What is the difference between a transformation and an action in Spark?
Transformations (map, filter, join, reduceByKey) are lazy — they only add to the lineage DAG and return a new RDD without running anything. Actions (collect, count, save, take) force the DAG to execute and return a value to the driver or write output. A Spark program with no action does no work, which is a common source of confusion when nothing seems to happen.
How does Spark recover from a lost partition without replication?
Through lineage. Each RDD records the exact sequence of transformations that built it, so when a node fails and a partition is lost, Spark recomputes only that partition by replaying its lineage from the last available data. This avoids the storage cost of HDFS-style 3× replication, at the price of recomputation time when a failure happens.
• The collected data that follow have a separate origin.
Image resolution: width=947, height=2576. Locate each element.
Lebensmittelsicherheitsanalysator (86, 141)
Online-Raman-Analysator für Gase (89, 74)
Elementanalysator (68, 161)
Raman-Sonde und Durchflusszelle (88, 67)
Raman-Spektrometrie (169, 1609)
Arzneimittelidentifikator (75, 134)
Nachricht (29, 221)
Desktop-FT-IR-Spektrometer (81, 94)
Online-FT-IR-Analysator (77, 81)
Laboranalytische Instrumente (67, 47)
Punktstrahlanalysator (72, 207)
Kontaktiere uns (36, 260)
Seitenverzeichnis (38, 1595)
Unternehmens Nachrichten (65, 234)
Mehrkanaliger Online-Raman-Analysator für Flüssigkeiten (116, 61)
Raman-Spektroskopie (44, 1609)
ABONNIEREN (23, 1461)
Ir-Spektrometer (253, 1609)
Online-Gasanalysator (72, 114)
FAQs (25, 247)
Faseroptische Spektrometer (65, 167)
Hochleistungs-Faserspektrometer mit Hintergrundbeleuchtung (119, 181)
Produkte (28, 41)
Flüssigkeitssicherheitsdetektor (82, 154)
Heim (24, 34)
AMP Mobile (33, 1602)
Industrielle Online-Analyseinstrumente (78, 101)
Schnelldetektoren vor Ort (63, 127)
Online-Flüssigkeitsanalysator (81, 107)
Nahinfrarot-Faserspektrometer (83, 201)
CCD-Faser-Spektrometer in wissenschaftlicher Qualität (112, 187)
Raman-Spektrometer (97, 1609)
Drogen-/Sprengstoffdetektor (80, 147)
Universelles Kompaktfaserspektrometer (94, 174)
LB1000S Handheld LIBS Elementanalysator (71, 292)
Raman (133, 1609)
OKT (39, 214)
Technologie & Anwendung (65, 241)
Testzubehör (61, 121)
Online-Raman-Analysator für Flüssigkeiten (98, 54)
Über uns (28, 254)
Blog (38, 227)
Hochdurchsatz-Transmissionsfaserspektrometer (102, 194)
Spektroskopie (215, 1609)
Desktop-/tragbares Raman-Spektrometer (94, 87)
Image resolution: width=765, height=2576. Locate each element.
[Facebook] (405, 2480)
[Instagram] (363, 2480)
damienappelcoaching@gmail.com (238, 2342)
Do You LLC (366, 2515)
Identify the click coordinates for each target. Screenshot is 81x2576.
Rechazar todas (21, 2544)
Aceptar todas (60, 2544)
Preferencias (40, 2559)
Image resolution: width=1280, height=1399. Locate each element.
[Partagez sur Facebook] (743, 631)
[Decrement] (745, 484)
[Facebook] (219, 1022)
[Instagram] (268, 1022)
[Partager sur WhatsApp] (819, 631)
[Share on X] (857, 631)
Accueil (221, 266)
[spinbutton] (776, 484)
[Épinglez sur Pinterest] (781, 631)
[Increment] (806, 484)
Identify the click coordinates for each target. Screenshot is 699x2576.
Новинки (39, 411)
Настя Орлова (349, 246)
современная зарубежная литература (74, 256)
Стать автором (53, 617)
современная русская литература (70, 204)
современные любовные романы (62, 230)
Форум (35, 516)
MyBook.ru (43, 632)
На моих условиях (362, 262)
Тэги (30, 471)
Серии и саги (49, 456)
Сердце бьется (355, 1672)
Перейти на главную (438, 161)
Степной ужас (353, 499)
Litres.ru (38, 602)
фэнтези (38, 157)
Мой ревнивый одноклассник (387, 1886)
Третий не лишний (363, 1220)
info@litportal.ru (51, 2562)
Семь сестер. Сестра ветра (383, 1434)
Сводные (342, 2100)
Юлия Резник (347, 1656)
What does the CAP theorem mean for choosing a NoSQL store?
CAP says a distributed store can guarantee at most two of Consistency, Availability and Partition-tolerance simultaneously. Because network partitions are unavoidable at scale, you effectively choose between consistency and availability: a CP store (e.g. for correctness-critical data) may reject reads during a partition, while an AP store (BASE / eventual consistency) stays available but may return slightly stale data. Match the choice to whether your use-case tolerates stale reads.
Exam move
This chapter is conceptual, not cost-formula heavy, so optimise for crisp explanations rather than arithmetic. Lock in the core mental model: a job is a DAG of transformations on immutable RDDs; transformations are lazy and only actions trigger execution; wide (shuffle) dependencies cut the DAG into stages (stages = shuffles + 1); and a lost partition is recomputed from lineage, not a replica. Be able to take a small Spark snippet, label narrow vs wide dependencies, draw the stage boundaries and count the shuffles. Know why Spark beats MapReduce on iterative/interactive work, name Spark's join strategies and what Catalyst/AQE do, and be ready to pick a NoSQL family and state the CAP / ACID-vs-BASE trade-off. Because this area is medium-to-lower weight, secure the cost-formula marks from the earlier chapters first, then bank these conceptual marks.